I was reading: https://groups.google.com/forum/#!topic/druid-user/4OVoJPQgGdE,
Gian mentioned that “You get MDEs if all tasks fail to receive the event.”.

My Setup: Druid 0.8.3 Tranquility: 0.7.3
“task.replicants”: “2” and I can see that two tasks were running for each partition, say partition_0_0 and partition_0_1, I’ve seen below behavior

  • When I kill one middle manager (the one running partition_0_1), then MessageDroppedException was thrown. After 15minutes, the task for partition_0_1 got FAILED, and no more MessageDroppedException
  • After partition_0_1 FAILED, seems no data loss for the period (15minutes), the indexing is running with single replicant.
  • When I killed Middle Manager for partition_0_0, MessageDroppedException is thrown when both replicants were down, and messages start to actually loss

My question is:
1. Why MDE was thrown regard less of there is an available replicant?
2. How to properly distinguish if a message is "REALLY" dropped vs. just one replication is not available

Code:

    public void pushMessage(Map<String, Object> message, AtomicLong failedCounter, AtomicLong droppedMessages) {
        tranquilizer.send(message).addEventListener(
            new FutureEventListener<BoxedUnit>() {
                @Override
                public void onSuccess(BoxedUnit value) {
                }

                @Override
                public void onFailure(Throwable e) {
                    if (e instanceof MessageDroppedException) {
                        // Only when all replicas of a partition failed to index
                        // then a message is considered to be dropped
                        droppedMessages.incrementAndGet();
                    }

                    // As long as one replica is available, indexing should be availbale
                    // increment failedCount as an event indicator
                    failedCounter.incrementAndGet();
                }
            });
    }

Any thought would be appreciated!

Hi Shuai, I don’t believe right now with the metrics there is a way to distinguish messages dropped for real vs when a replicant is down. I think it’ll be useful to have this feature though. Is your metrics collector able to locate tasks and their replicas right now?

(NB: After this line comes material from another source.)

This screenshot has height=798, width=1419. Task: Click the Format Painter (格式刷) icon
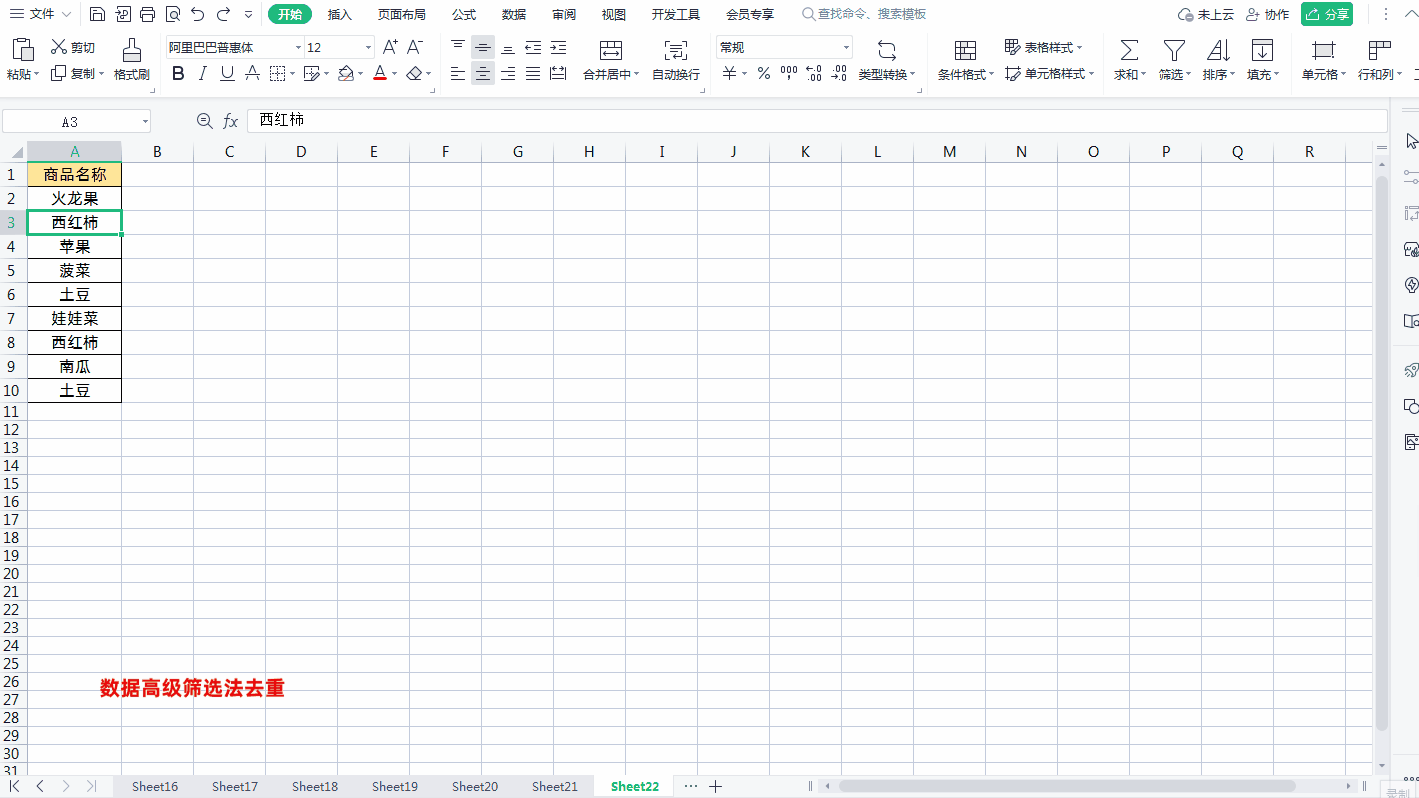click(x=131, y=51)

Thanks Fangjin,Is your metrics collector able to locate tasks and their replicas right now?
For now, all the metrics I collect is actually by query zookeeper /druid path. I can get number of running tasks there. I can probably query Mysql for failed tasks, however, it seems a bit hacky. Is there an curl GET API for getting num tasks or get number of failed tasks for a certain segment?

As far as I understand Druid metric emitter, Druid requires an endpoint to post metrics as events, is that correct?

Hi Shuai, have you had a chance to read:
http://druid.io/docs/0.9.0/operations/metrics.html

Druid emits metrics over HTTP, to stdout, or using extensions, to a variety of different collection services.